I am attempting to replicate the missing data modelling approach of Falkenström, Granström, and Holmqvist (2013; see http://tinyurl.com/y9kochuv). In an Mplus two-level model, they regressed between-level slopes on dummy coded variables capturing k-1 monotonous missing data patterns (i.e. Pattern Mixture Modeling), and within-level intercepts on a dummy coded variable reflecting whether observations were missing or present (i.e., Selection Modeling).
Q1: I tried to integrate the NMAR syntax into a TWO-LEVEL model, by adding the essentials of UG v8 Ex 11.3 into the %WITHIN% level and essentials of Ex 11.4 into the %BETWEEN% LEVEL but failed. Is this even possible? Note I am using a long-data structure.

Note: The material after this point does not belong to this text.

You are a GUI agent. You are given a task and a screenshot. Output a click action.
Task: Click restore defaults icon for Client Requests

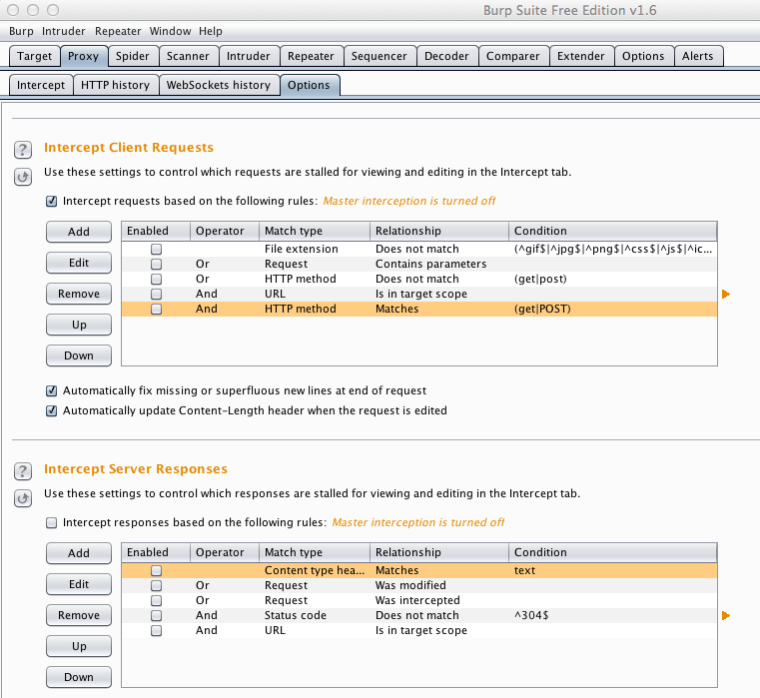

Q2: I manually created dummy coded variables for each level/NMAR method. The %BETWEEN% level (Pattern Mixture) regressions work well; the %WITHIN% level (Selection Model) variable is claimed to have a 0 variance. It is simply a variable with 1s for data = missing, and 0's for data = present. There are no missing data values for the first of 4 time-points.Any ideas?
I wondered whether the "DATA MISSING" function was available in multilevel models (MLM), but it appears not (e.g., DATA MISSING uses wide format which is incompatible with MLMs, which they use long).

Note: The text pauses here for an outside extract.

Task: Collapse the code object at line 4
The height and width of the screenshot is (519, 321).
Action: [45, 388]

A potential solution is to manually create the necessary dummy variables. For Selection Modeling, this would involve regressing a variable which codes for whether an observation is missing = 1 or not = 0, onto the outcome measure at the %WITHIN% level of an MLM. The problem is that that there is no missing data for the baseline time-point, which is a common scenario (e.g., STAR*D), and a 0 variance error is thrown.
I am wondering whether there's an alternative approach to achieve this or if you have any suggestions for amendment.
True, but as I'm sure you know, studies in the social sciences typically use the long format to take advantage of differences in handling missing data and computational efficiency.
So basically, DATA MISSING is incompatible with long data because it is designed to convert wide structured data.
The issue is, when I manually create dummy coded variables of dropout and regress them onto the intercept and slope factors with the restrictions mentioned in the STAR*D paper, the model is not identified (I am talking about both PM and SM models).
Unless you have very long, longitudinal data, I think the single-level wide approach is preferable to the two-level long approach and that's why we promote and focus on the wide approach. It is more flexible, for instance, easily handling testing of measurement non-invariance over time and allowing for residual variances to vary over time. The wide and long approaches handle missing data under MAR the same way contrary to what you seem to suggest.
I don't think a two-level, long dropout approach could more easily handle PM and SM models.